Issue (i): whether the supervisory fee received by the assessee was taxable as fees for technical services under Article 12(2) of the India-Japan DTAA or as business profits under Article 12(5) read with Article 7(3).
Analysis: Article 12(5) applies only where the recipient carries on business in India through a permanent establishment and the contract in respect of which the fee arises is effectively connected with that establishment. The supervisory contracts were found to be severable from the supply contracts, and the record did not show that the supervisory receipts arose from activities attributable to any permanent establishment. The treaty provisions therefore left Article 12(2) as the governing rule.

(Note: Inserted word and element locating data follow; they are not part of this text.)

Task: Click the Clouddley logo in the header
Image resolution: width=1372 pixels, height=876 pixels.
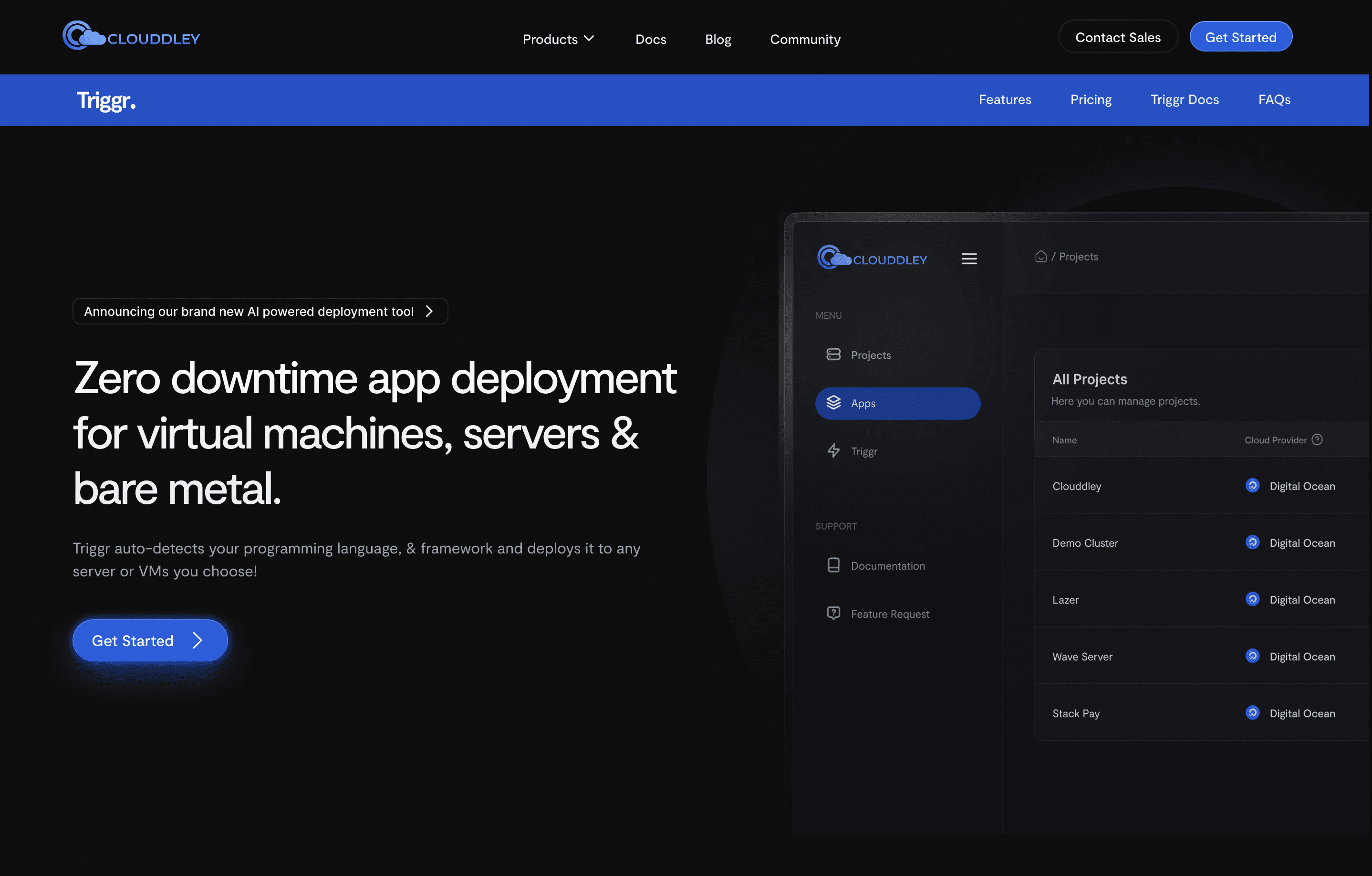Action: [131, 36]
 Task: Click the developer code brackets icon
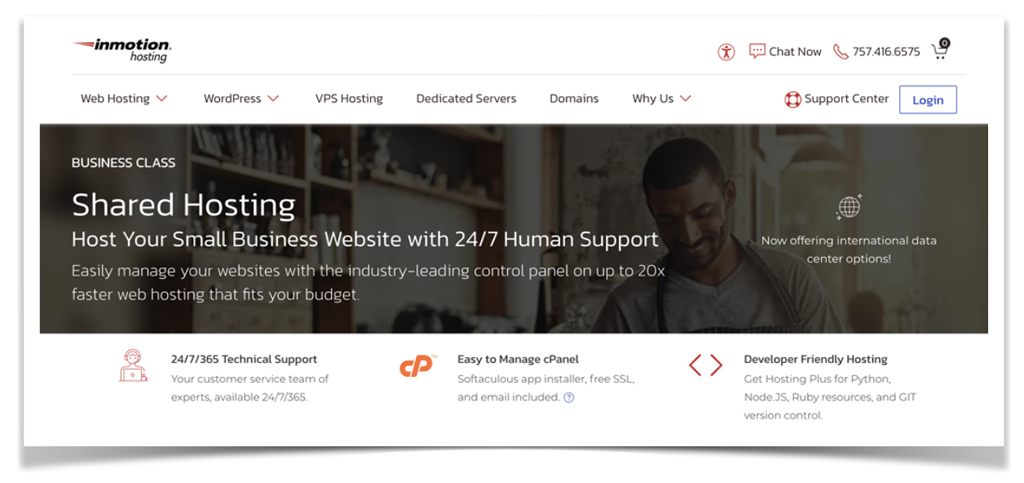click(x=705, y=366)
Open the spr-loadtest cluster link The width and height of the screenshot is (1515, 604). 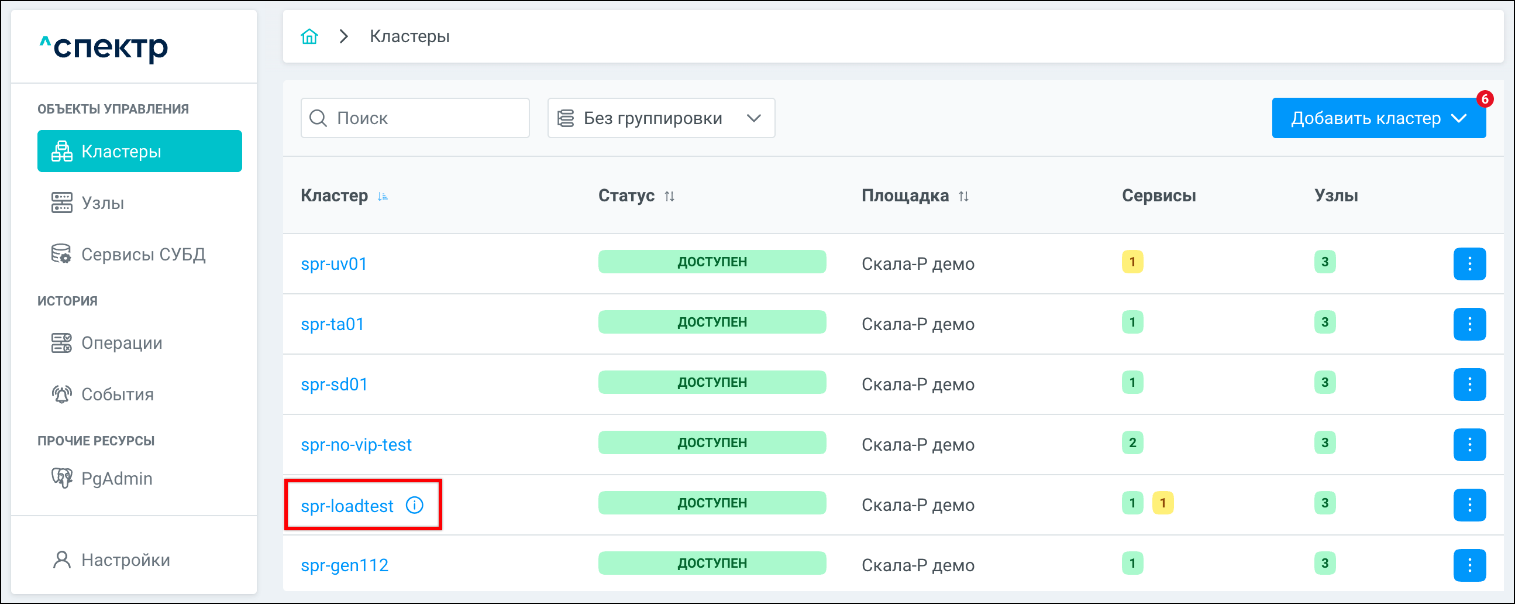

Conclusion: The supervisory fee was taxable as fees for technical services under Article 12(2), not as business profits under Article 12(5) read with Article 7(3), and this issue was decided in favour of the assessee.
Issue (ii): whether the supervisory receipts were effectively connected with any permanent establishment in India, including a supervisory permanent establishment based on aggregation of purchase orders and period of supervision.
Analysis: The liaison office was treated as merely facilitating communications and not as undertaking supervisory activity. The purchase orders were independent, the works were separate, and the period of supervision had to be examined contract-wise rather than by aggregation. The contracts did not form a commercially or geographically coherent whole, and the materials did not establish that the supervisory fee was really connected with any permanent establishment in India. The treaty applied the no force of attraction principle.
Conclusion: No supervisory permanent establishment or effective connection was established, and this issue was decided in favour of the assessee.
Issue (iii): whether the assessment year 1995-96 required remand for want of complete contract details.
Analysis: For certain contracts pertaining to that year, the necessary details were not available, so the question of taxability for those contracts could not be finally concluded on the existing record.
Conclusion: The matter for assessment year 1995-96 was remanded to the Assessing Officer for fresh decision on the specified contracts.
Final Conclusion: The supervisory receipts were held taxable under Article 12(2) of the India-Japan DTAA for the years where the record was complete, while the limited issue for assessment year 1995-96 was sent back for reconsideration.
Ratio Decidendi: Fees for technical services are taxable under the treaty article governing such fees unless the recipient's permanent establishment in the source state and a real, substantive connection between the fee and that establishment are both established on the record.